Bernard Thibault: «La situation va encore s'aggraver»

INTERVIEW Le leader de la CGT appelle à la mobilisation mardi contre l'austérité...

Propos recueillis par Gilles Wallon

— 

« La présidentielle, c'est encore loin de la réalité des salariés », estime Bernard Thibault.
« La présidentielle, c'est encore loin de la réalité des salariés », estime Bernard Thibault. — JS EVRARD/SIPA

Défendre le pouvoir d'achat et lutter contre les mesures d'austérité: avec ce double mot d'ordre, les cinq grands syndicats de salariés (FO excepté) espèrent remobiliser mardi des troupes toujours marquées par leur défaite, il y a un an, lors de la réforme des retraites. Interview de Bernard Thibault, leader de la CGT.

Des concessions sont-elles possibles à six mois de la présidentielle?
La terre ne s'arrête pas de tourner six mois avant une élection. La présidentielle, c'est encore très loin de la réalité des salariés. Regardez ce qui se passe sur les marchés financiers, regardez la façon dont les agences de notation imposent leur loi. Les conséquences, en Grèce ou ailleurs, ce sont des salaires qui baissent, un Code du travail modifié. Si les salariés ne sont pas actifs dès maintenant, la situation va encore s'aggraver. François Fillon évoque déjà le départ à la retraite à 67 ans. Les mesures qu'il a annoncées sont la partie émergée de l'iceberg.

Avec cette mobilisation entre les deux tours des primaires PS, voulez-vous mettre la pression sur le candidat socialiste ?
Nous ne visons aucun candidat en particulier, même si 85% de nos adhérents se revendiquent de gauche. Nous nous permettrons tout de même de rappeler au PS qu'au cœur du mouvement social de 2010, il a promis à des millions de salariés le droit à la retraite à 60 ans.
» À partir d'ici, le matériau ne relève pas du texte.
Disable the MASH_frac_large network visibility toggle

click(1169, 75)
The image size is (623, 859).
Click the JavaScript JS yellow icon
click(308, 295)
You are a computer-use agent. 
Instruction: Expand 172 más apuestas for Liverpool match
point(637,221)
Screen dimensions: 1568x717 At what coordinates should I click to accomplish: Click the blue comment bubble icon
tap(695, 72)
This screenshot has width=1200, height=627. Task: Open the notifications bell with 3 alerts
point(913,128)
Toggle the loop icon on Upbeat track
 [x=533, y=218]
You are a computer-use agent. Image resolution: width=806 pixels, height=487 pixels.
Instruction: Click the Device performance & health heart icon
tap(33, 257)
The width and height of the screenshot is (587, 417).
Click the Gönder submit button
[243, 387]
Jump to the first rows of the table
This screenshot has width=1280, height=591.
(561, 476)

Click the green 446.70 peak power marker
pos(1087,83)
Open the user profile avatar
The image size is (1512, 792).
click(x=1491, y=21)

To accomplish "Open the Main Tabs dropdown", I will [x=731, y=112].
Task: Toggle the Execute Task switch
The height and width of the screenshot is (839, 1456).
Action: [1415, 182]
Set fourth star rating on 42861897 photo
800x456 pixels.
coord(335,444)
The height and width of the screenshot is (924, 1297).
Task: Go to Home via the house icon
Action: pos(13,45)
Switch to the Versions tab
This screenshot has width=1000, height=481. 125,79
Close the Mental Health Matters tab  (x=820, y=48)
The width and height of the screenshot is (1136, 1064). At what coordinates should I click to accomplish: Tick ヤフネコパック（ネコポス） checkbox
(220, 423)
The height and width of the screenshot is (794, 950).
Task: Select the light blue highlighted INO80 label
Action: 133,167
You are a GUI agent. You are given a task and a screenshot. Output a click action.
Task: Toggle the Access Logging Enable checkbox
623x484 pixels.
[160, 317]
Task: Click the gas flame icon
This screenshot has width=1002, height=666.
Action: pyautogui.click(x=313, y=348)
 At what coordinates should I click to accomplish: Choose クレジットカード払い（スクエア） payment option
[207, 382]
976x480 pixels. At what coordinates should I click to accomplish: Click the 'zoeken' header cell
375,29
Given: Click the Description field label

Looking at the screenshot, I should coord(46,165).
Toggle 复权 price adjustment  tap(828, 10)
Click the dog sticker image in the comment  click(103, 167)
Des élections professionnelles ont lieu le 20 octobre. Pourquoi le taux de syndicalisation est-il si faible chez les salariés (8%)?
Par peur des représailles. Le droit de se syndiquer est le même pour tous, agriculteurs, avocats, médecins ou salariés. Mais il n'y a que les salariés qui subissent des intimidations. Cette peur est d'autant plus forte dans un environnement fait de chômage et de précarité, où l'on dit aux salariés qu'on peut les remplacer facilement.